━━━━━ PROVIDED RECORDS

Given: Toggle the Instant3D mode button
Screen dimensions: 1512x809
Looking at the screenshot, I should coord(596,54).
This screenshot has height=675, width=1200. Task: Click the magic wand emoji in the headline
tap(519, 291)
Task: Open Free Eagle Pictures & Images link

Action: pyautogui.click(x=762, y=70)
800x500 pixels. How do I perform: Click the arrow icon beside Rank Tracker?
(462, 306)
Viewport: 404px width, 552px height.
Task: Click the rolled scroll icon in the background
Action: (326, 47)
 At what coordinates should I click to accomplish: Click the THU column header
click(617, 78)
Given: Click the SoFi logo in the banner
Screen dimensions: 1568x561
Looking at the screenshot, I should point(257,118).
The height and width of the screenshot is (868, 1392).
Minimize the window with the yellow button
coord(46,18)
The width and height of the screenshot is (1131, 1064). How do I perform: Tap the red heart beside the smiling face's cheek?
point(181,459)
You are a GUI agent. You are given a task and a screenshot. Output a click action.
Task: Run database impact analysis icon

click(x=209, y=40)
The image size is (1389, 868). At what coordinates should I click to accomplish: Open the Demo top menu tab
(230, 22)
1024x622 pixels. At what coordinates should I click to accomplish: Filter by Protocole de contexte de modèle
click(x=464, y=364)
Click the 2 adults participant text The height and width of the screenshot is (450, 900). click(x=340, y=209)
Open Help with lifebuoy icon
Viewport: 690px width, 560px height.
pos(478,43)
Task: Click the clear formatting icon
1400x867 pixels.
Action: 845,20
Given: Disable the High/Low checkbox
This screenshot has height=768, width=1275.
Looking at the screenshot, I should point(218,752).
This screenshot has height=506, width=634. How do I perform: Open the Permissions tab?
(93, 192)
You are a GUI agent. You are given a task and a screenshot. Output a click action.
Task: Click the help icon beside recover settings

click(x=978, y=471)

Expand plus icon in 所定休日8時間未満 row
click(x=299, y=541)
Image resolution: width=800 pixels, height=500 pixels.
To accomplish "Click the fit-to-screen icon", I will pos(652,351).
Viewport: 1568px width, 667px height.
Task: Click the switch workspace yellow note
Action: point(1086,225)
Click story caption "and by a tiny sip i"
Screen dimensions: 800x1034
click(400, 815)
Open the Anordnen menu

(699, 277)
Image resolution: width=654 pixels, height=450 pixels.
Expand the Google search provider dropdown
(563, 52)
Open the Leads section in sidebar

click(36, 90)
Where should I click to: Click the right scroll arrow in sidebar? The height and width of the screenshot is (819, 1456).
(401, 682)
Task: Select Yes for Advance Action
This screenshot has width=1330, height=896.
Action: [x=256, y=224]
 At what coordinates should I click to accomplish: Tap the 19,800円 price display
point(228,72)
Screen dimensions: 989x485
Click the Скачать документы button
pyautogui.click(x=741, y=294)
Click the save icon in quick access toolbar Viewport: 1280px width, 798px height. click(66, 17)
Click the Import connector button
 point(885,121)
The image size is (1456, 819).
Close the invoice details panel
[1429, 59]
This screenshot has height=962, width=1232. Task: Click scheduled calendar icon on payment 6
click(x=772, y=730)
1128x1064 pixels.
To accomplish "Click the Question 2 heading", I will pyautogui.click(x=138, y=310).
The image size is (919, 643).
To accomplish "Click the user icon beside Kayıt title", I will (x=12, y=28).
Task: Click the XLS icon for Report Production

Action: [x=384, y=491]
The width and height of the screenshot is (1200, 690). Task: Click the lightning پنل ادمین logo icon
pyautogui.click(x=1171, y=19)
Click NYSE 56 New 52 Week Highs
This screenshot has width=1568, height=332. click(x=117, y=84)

━━━━━━━━━━

▸ WHAT YOU HAVE TO DO: Find each line in the records above that contains the word "dimensions" and copy those lines out.

▸ THE COMPLETED TASK:
Screen dimensions: 1512x809
Screen dimensions: 1568x561
Screen dimensions: 800x1034
Screen dimensions: 989x485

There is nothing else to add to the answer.